### Отрывок текста

-*-

Мирон Моисеевич, наш классный руководитель, принёс в класс списки районов, где имеется вакансия фельдшеров и акушерок. Мы три бывшие одноклассницы и однокурсницы: Лашкина Фая, Седова Женя — это я и Мартынова Настя, с которой мы жили на одной квартире, спали на одной кровати и питались вместе, решили не расставаться. Фая и Тая Репина( наша отличница и бригадир), снимали квартиру в соседнем доме. К экзаменам готовились все вместе вчетвером у нас на квартире. Тая, в числе отличников, поехала учиться в институт, а мы — на работу в один район. Три места, для нашей группы, было только в Камышлинском районе Куйбышевской (ныне Самарской) области. Место не лучшее — расположено далеко от железной дороги, но решили ехать.
Получили диплом, направление на работу, подъёмные деньги четыреста с лишним рублей и, дипломированными специалистами, поехали домой отдыхать последние каникулы или первый отпуск перед работой.
Во время отпуска готовились к отъезду. Мне пошили два комплекта постельного белья, наволочку на матрац, а сам матрац купить не смогли. Наш знакомый привёз мне из Куйбышева (ныне Самара) чемодан с чехлом, байковое одеяло, а матрац даже в Куйбышеве, областном городе, не купил, так и поехала с наволочкой без матраца. Купила сумку для того, чтобы обслуживать вызовы.
Чтобы успеть добраться, приехать первыми (выбрать лучшее место), решить квартирный вопрос и без опозданий первого августа выйти на работу, решили выехать загодя.
В хлопотах отпуск пролетел быстро. Наступил день отъезда. Мама с раннего утра начала стряпать мне «подорожники» печенье, плюшки, сдобные домашние лепёшки на сметане, пирожки. В детстве всем нравятся сладости. Особенно мы любили её пироги с карамелью подушечки с фруктово- ягодной начинкой. Они сладкие, ароматные и не текут, как с повидлом.
Чемодан сложен. В сумку сложили всё необходимое в дороге: еда, полотенце, косметический набор, небольшую книгу для чтения. Сели, по обычаю перед дорогой, посидели. Все всплакнули: Я плачу о том, что уезжаю из дома далеко и надолго, а ещё — в данный момент нет с нами папы. Он так мечтал, чтобы я была медиком. Не суждено ему было увидеть меня в белом халате.

-*-

### Материал упражнения
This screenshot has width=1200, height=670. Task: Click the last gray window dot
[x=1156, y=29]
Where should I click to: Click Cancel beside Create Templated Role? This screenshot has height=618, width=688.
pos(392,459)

-*-

### Поставленная задача
Обнови часть отрывка, начиная со слов «Чтобы успеть добраться, приехать» и далее до слов «в белом халате.», заменив «пироги» на «булочки».

### Результат выполнения
Чтобы успеть добраться, приехать первыми (выбрать лучшее место), решить квартирный вопрос и без опозданий первого августа выйти на работу, решили выехать загодя.
В хлопотах отпуск пролетел быстро. Наступил день отъезда. Мама с раннего утра начала стряпать мне «подорожники» печенье, плюшки, сдобные домашние лепёшки на сметане, пирожки. В детстве всем нравятся сладости. Особенно мы любили её булочки с карамелью подушечки с фруктово- ягодной начинкой. Они сладкие, ароматные и не текут, как с повидлом.
Чемодан сложен. В сумку сложили всё необходимое в дороге: еда, полотенце, косметический набор, небольшую книгу для чтения. Сели, по обычаю перед дорогой, посидели. Все всплакнули: Я плачу о том, что уезжаю из дома далеко и надолго, а ещё — в данный момент нет с нами папы. Он так мечтал, чтобы я была медиком. Не суждено ему было увидеть меня в белом халате.